• **Task statement**
Find the line that contains "You are a computer-use agent. Image"; then retype it and each line after it, exactly, through the final line of the data below.

-- Opening Marker --

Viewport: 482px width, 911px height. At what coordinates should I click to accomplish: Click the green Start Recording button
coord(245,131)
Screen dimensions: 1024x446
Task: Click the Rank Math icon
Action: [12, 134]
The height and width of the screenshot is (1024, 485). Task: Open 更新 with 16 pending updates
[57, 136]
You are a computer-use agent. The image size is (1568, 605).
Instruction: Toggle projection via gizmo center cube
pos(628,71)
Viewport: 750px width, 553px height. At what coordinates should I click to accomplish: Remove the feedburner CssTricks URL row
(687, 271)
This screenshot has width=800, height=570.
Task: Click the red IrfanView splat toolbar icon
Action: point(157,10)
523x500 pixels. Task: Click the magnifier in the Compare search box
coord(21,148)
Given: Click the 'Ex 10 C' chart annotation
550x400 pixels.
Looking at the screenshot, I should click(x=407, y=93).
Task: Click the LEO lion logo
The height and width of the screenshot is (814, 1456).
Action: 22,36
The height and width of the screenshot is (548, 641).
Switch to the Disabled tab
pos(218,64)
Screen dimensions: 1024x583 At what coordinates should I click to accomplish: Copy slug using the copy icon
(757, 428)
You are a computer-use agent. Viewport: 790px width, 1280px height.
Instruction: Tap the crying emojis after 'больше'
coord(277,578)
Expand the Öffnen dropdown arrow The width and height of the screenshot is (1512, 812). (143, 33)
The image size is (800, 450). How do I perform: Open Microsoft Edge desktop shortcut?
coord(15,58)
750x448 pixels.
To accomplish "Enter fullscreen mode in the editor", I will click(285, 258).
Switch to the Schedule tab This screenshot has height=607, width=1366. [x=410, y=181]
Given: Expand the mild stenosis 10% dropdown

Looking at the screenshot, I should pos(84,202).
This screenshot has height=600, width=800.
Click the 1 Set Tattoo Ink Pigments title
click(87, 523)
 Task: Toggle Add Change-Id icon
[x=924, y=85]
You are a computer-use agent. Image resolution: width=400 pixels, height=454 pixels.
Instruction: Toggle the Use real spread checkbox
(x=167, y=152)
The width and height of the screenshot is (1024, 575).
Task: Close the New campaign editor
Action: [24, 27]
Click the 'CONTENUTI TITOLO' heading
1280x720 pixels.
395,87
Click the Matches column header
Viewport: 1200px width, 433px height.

-- Closing Marker --

• **Task response**
You are a computer-use agent. Image resolution: width=400 pixels, height=454 pixels.
Instruction: Toggle the Use real spread checkbox
(x=167, y=152)
The width and height of the screenshot is (1024, 575).
Task: Close the New campaign editor
Action: [24, 27]
Click the 'CONTENUTI TITOLO' heading
1280x720 pixels.
395,87
Click the Matches column header
Viewport: 1200px width, 433px height.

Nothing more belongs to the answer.